What is expected: Using the records provided below, locate and copy each line that contains the word "module".

Records supplied:
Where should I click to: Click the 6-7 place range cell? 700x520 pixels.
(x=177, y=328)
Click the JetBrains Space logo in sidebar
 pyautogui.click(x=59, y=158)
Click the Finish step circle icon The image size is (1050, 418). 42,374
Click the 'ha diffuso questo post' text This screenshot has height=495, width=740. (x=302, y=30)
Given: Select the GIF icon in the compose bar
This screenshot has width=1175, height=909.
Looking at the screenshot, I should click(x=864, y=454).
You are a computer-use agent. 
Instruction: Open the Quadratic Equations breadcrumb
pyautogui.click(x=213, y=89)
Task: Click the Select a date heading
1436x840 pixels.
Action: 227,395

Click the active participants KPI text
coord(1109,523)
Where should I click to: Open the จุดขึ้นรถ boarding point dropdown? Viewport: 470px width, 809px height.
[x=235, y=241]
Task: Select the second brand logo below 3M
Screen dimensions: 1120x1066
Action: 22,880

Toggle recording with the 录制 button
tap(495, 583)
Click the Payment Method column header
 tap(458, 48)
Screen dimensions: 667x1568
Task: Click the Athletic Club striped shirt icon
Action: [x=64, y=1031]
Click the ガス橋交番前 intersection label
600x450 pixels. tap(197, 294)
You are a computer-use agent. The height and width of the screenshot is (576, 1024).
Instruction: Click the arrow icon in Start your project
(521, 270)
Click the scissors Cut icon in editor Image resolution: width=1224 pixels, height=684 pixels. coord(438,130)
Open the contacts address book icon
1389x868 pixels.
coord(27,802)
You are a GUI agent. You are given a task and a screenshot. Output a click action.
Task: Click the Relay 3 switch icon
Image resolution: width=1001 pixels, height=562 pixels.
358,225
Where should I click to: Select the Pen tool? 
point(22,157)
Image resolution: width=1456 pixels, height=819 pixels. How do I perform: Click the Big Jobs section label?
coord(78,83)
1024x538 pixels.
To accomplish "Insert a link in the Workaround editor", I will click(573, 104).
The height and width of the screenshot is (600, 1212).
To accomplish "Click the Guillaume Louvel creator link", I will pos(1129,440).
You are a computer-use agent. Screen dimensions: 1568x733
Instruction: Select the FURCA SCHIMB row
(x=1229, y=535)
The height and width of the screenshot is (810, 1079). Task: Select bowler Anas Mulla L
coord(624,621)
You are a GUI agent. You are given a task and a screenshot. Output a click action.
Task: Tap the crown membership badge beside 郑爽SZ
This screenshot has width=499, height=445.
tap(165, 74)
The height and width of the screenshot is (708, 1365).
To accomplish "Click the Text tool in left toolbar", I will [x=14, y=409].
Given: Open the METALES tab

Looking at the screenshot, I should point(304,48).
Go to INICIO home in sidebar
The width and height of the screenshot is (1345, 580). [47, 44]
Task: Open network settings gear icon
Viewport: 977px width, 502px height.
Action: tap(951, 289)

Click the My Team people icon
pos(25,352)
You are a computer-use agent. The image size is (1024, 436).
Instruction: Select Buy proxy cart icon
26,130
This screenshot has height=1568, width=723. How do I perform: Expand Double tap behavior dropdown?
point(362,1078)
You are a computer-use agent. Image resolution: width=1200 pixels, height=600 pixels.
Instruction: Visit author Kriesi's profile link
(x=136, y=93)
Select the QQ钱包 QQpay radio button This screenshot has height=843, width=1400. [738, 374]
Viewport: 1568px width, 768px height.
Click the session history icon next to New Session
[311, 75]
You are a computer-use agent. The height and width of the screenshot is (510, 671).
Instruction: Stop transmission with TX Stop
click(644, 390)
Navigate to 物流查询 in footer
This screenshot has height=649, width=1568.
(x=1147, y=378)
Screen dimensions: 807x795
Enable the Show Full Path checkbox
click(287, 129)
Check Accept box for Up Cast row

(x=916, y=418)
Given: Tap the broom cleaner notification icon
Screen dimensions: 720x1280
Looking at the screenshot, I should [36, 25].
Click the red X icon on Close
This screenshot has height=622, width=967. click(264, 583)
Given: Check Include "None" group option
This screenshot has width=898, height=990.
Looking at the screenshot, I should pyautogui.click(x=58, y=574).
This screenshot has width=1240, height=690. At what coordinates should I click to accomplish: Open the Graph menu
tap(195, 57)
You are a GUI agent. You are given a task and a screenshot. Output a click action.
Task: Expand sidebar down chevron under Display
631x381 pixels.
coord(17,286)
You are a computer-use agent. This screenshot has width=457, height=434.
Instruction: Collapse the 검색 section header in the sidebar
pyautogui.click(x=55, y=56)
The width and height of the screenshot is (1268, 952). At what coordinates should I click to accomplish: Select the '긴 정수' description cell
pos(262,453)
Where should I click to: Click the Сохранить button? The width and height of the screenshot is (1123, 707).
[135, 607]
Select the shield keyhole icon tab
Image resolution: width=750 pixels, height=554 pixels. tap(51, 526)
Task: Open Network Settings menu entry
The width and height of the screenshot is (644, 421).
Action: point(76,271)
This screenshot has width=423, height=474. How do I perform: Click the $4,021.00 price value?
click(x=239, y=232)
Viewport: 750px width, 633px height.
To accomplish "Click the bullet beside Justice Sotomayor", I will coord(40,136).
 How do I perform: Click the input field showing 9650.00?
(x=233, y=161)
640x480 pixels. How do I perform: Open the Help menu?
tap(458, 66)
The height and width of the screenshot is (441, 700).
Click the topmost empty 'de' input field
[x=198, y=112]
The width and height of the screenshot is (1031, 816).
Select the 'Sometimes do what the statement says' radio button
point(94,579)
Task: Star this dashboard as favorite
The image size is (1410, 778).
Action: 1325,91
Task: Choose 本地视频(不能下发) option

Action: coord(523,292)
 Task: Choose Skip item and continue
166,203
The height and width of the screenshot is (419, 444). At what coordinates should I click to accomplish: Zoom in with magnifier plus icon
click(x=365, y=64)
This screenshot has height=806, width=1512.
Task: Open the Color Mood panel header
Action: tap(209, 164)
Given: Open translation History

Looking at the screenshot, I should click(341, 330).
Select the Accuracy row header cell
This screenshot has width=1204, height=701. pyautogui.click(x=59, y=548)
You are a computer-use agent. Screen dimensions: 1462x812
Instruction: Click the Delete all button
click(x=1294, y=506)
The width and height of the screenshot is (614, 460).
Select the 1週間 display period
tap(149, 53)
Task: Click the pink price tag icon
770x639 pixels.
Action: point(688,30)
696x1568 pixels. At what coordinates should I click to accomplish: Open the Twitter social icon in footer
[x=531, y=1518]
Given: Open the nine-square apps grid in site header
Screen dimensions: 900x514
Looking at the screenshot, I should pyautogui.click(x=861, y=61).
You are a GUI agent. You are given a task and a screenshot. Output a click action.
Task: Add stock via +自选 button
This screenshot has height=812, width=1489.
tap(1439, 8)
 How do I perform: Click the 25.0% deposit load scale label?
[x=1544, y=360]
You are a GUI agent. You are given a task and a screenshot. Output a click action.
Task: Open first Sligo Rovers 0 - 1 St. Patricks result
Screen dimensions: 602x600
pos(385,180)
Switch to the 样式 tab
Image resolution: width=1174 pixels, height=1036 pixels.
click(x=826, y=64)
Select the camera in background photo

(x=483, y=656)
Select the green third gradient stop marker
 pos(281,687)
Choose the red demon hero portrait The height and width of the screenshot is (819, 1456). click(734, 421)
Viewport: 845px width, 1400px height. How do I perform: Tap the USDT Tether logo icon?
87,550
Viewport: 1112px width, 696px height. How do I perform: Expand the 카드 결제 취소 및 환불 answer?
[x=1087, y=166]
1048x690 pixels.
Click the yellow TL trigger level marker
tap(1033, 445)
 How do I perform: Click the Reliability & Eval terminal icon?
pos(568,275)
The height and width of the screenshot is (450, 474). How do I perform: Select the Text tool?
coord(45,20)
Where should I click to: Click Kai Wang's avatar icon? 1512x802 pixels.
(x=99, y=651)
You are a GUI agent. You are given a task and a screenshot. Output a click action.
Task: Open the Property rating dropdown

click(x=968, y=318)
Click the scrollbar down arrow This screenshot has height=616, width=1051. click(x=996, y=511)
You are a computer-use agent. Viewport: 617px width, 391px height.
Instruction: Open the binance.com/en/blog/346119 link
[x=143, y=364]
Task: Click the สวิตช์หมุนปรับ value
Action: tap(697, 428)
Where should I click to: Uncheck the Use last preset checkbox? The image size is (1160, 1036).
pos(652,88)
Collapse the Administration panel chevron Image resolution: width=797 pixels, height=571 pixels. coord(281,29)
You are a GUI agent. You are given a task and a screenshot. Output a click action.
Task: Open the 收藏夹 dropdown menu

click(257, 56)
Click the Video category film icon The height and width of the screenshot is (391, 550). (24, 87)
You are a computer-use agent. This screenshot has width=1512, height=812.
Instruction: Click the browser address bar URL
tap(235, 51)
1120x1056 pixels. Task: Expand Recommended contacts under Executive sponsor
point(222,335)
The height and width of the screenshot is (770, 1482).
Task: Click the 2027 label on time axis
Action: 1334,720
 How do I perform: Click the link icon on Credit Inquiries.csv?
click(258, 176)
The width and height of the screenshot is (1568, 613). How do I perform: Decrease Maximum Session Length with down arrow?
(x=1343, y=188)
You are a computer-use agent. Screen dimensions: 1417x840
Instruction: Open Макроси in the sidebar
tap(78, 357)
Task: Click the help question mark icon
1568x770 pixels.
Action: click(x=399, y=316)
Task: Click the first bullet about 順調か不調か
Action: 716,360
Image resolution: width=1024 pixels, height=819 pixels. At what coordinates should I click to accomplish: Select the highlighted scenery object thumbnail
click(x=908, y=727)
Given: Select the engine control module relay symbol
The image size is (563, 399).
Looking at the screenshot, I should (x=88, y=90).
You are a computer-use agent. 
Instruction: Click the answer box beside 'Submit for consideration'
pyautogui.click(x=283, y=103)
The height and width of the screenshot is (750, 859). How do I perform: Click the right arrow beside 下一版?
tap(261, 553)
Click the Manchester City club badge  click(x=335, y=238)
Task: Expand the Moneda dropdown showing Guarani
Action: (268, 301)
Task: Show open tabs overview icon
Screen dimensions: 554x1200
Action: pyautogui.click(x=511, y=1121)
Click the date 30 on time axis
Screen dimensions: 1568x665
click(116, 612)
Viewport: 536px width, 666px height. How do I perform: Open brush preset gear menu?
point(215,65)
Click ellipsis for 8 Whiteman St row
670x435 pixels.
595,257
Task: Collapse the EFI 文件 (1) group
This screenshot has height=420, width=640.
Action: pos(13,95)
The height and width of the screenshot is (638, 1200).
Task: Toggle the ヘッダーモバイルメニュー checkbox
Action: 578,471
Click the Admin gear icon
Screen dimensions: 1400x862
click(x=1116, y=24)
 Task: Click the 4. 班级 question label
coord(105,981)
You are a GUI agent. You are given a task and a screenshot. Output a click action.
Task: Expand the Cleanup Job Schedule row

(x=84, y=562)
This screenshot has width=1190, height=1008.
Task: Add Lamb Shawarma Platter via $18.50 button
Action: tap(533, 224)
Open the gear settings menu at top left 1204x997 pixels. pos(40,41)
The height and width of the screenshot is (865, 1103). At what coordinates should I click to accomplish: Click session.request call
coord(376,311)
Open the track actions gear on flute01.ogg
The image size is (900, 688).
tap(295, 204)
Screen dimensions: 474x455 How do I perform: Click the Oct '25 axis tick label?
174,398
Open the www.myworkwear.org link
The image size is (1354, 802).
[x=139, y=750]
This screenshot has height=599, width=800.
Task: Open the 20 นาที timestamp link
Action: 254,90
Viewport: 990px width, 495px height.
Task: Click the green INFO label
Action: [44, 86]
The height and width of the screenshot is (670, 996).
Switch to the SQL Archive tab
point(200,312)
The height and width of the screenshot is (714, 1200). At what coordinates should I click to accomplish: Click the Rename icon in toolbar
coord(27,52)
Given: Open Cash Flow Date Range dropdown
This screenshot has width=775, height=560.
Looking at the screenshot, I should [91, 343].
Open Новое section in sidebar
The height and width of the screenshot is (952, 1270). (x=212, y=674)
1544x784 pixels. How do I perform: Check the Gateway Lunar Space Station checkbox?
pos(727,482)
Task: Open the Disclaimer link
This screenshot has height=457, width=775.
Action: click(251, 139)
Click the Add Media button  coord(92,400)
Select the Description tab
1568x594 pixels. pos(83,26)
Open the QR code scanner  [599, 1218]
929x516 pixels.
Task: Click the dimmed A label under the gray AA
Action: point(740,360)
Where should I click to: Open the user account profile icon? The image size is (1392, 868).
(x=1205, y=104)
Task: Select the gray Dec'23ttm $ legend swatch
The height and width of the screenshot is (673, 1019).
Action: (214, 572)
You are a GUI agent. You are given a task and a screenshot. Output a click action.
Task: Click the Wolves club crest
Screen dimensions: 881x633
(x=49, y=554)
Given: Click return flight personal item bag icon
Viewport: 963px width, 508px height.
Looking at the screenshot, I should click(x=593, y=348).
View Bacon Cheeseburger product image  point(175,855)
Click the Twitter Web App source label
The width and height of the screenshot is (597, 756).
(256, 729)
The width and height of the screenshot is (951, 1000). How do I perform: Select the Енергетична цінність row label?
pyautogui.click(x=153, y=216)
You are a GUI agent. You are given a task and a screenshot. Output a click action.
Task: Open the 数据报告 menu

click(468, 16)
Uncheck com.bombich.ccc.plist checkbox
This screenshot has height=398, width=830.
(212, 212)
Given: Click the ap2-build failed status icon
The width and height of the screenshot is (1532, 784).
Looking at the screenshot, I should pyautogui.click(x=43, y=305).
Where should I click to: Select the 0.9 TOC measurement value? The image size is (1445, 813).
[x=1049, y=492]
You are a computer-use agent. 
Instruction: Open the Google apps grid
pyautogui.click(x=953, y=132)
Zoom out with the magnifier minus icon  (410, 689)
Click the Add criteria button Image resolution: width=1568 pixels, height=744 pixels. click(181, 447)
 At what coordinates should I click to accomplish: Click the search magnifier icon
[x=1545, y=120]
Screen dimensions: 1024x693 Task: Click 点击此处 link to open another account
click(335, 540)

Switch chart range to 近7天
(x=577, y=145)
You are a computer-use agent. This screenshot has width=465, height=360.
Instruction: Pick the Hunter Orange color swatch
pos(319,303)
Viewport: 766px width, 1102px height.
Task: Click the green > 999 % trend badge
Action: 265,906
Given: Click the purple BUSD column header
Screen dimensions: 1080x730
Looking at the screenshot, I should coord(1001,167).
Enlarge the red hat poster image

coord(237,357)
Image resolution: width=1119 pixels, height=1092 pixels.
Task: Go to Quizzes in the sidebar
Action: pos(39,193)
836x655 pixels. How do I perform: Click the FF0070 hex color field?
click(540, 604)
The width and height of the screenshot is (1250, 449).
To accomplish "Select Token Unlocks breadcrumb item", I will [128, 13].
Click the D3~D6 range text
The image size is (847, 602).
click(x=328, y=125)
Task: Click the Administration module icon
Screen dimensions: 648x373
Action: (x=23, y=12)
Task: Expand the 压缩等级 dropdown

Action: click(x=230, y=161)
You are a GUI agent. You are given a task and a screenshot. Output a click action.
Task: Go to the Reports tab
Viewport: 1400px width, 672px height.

Finished exercise:
Given: Select the engine control module relay symbol
Task: Click the Administration module icon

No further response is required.